* _Task prompt_: Render these lines as a JSON list of strings, one string per line, leaving out blank lines and the pictures. Cover all the records.

--- Begin Listed entries ---

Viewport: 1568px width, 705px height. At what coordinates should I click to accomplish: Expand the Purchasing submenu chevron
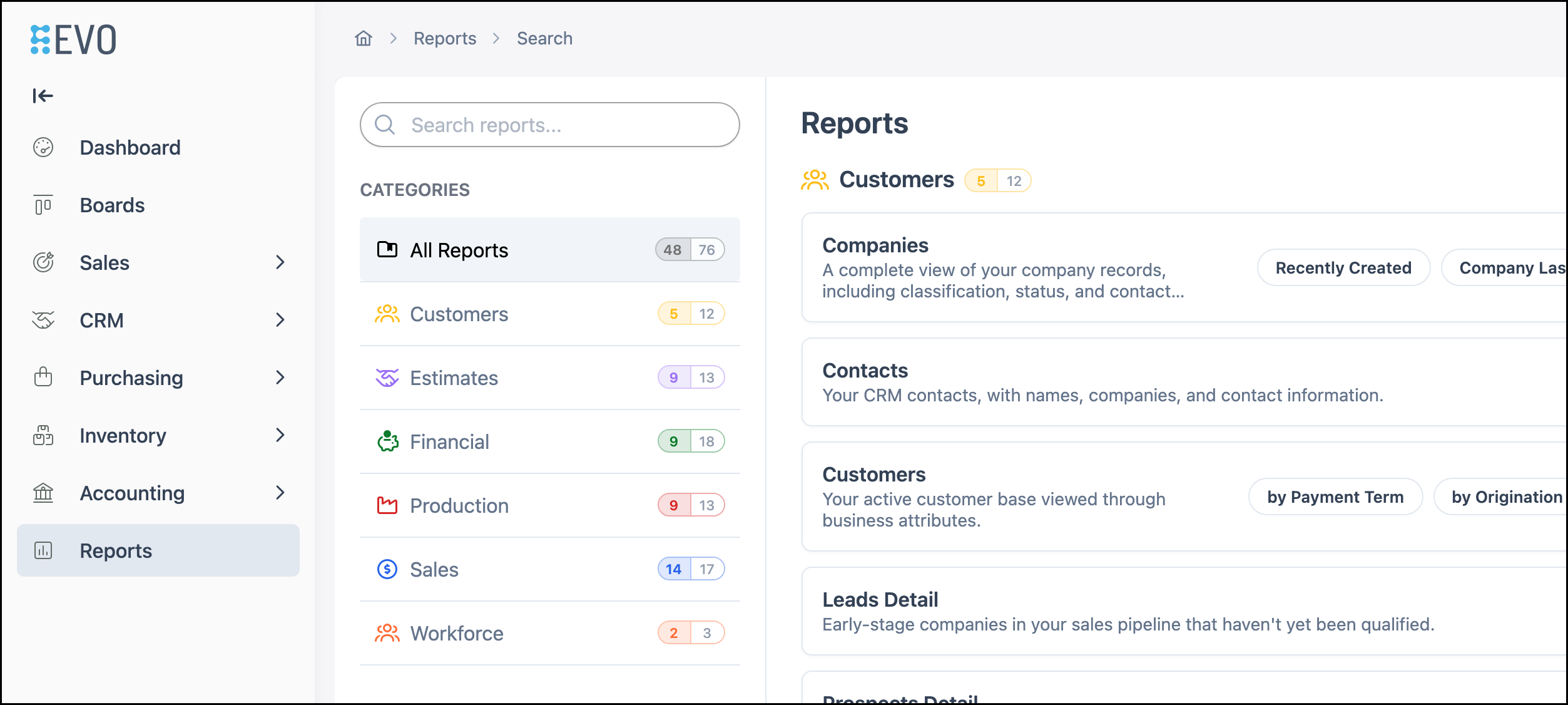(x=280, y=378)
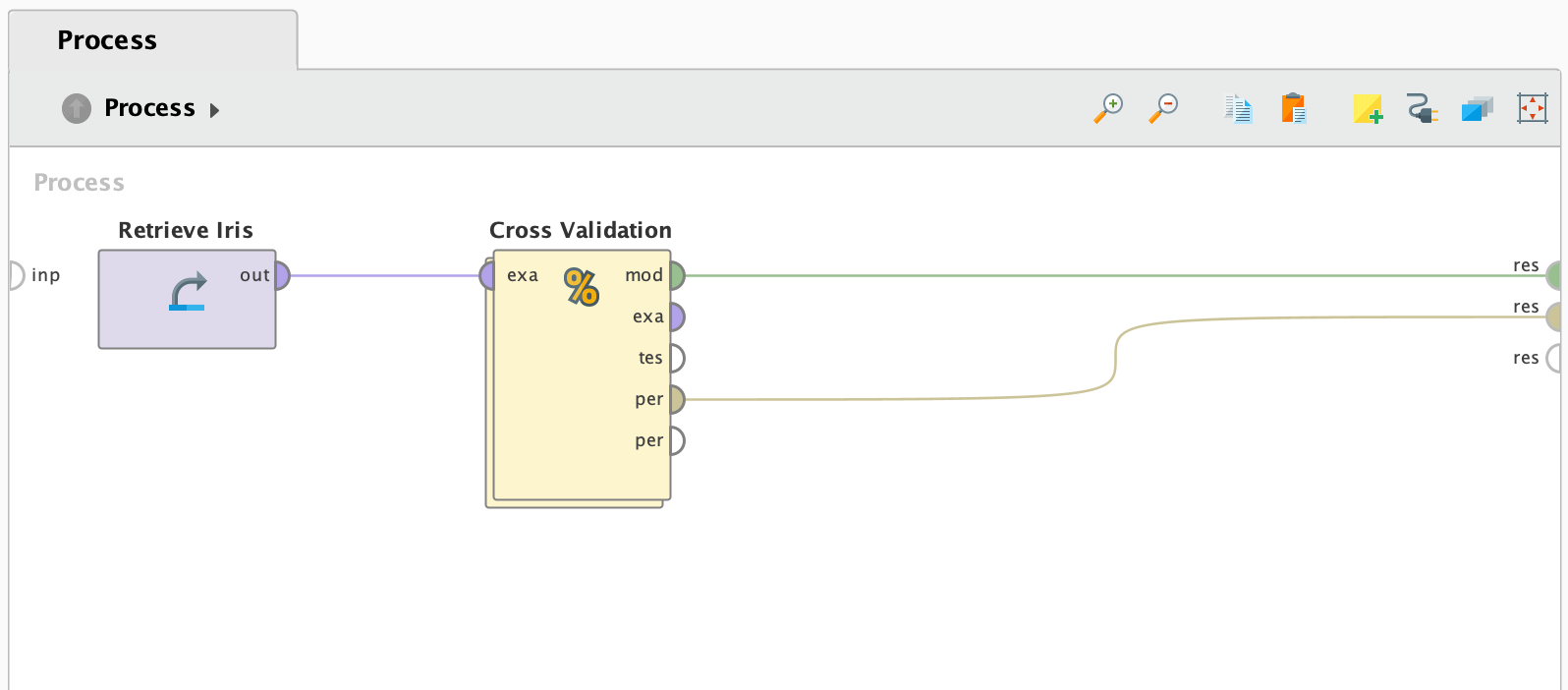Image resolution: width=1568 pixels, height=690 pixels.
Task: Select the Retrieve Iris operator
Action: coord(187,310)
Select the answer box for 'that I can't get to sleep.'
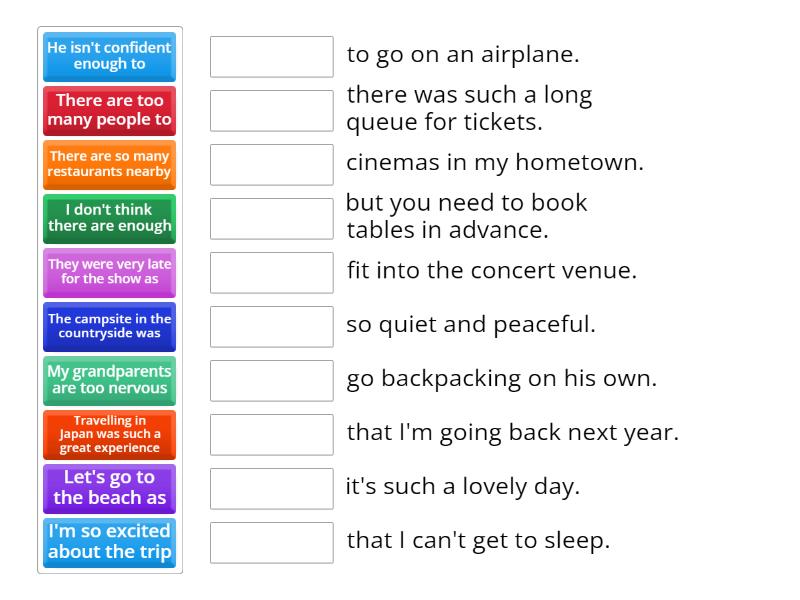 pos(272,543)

--- End Listed entries ---

* _The solution_:
[
  "Viewport: 1568px width, 705px height. At what coordinates should I click to accomplish: Expand the Purchasing submenu chevron",
  "(x=280, y=378)",
  "Image resolution: width=1568 pixels, height=690 pixels.",
  "Task: Select the Retrieve Iris operator",
  "Action: coord(187,310)",
  "Select the answer box for 'that I can't get to sleep.'",
  " pos(272,543)"
]